Agency says no hacker risk to health system
THE Australian Digital Health Agency has issued a ressurance that the digital My Health Record system cannot be accessed by unauthorised users.
In a story in yesterday’s Cairns Post an IT expert said the health records of all Australians would be vulnerable to hackers next year.
But a digital health agency spokesman said it was incorrect that My Health Record was openly accessible over the internet and was ‘vulnerable’ to ransomware attacks of the kind that had affected business and health services in other countries.
“These statements are not correct. My Health Record is protected from unauthorised internet access,” he said.
“There are multiple layers of security which protect the My Health Records from unauthorised access.
“Each consumer controls access to their personal records through their privacy settings. In order to gain access to a consumer’s record, a healthcare provider must be registered to participate and can only access the system through compliant clinical software or the National Provider Portal where they are individually authenticated.

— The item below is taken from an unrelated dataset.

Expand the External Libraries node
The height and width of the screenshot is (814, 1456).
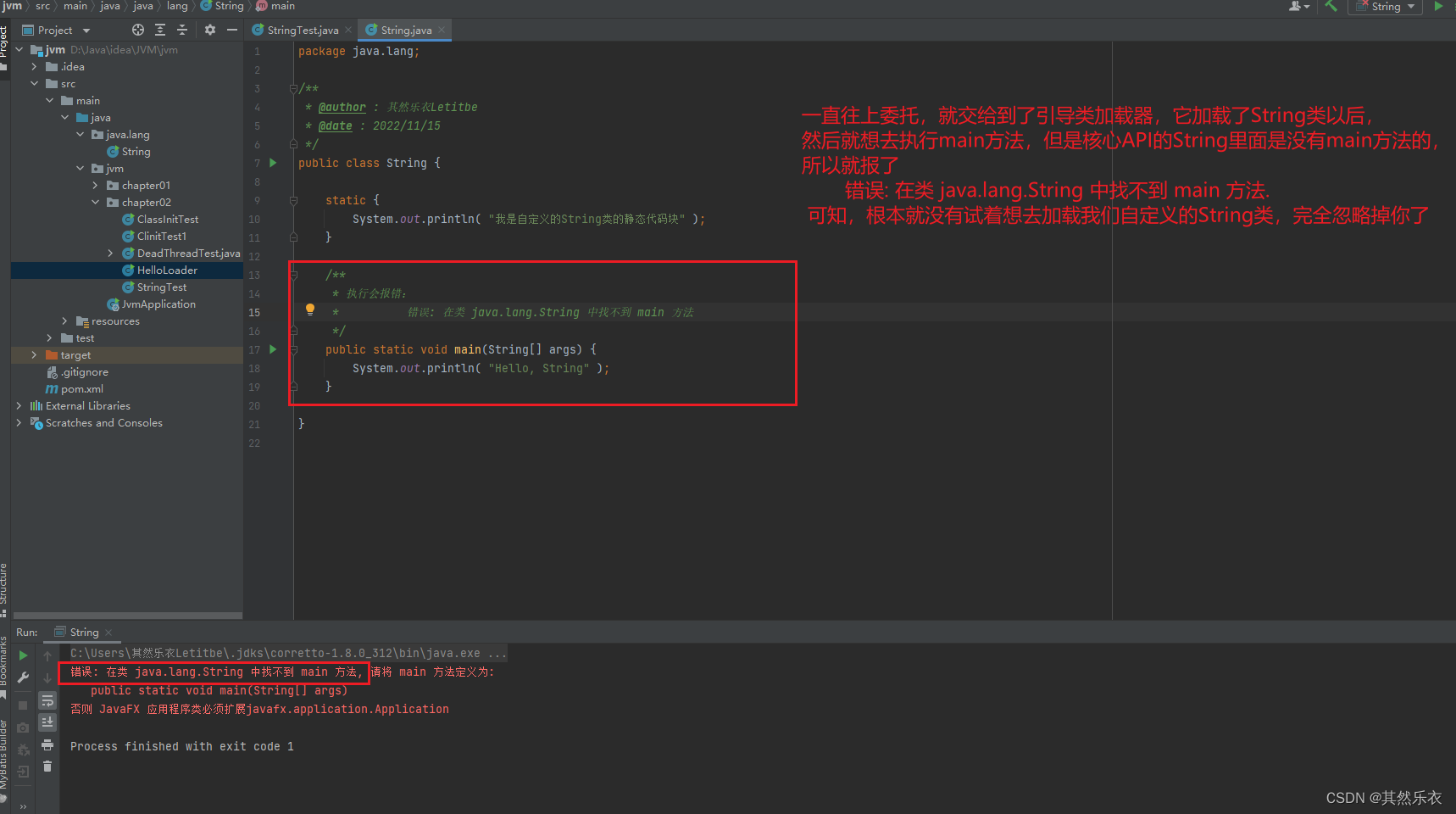19,406
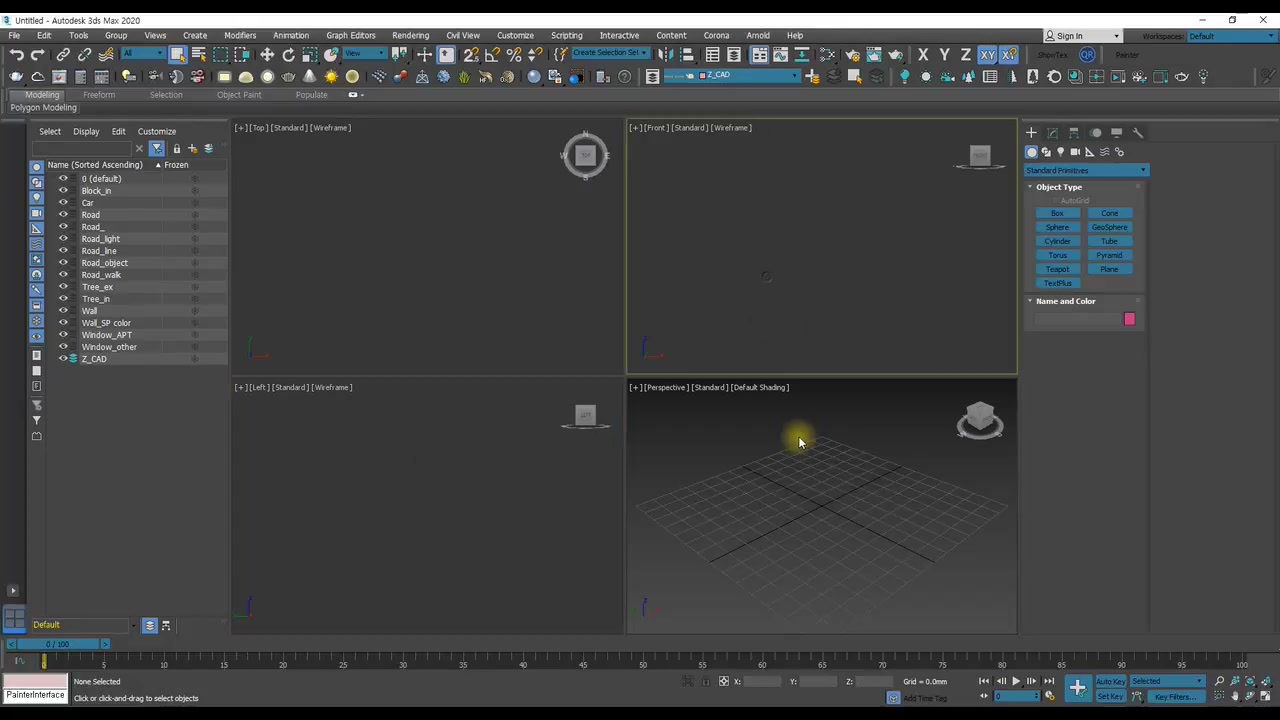Open the Modify panel tab icon

(x=1052, y=133)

“In addition, the Agency’s Digital Health Cyber Security Centre has responsibility for the ongoing security of the My Health Record system and has robust controls in place to prevent a malicious attacker from gaining access to health records ... and has a program of continuous improvement to ensure that the security controls stay up-to-date with any emerging cyber threats.”
The spokesman said the system had been operational for five years and “there have been no security breaches”.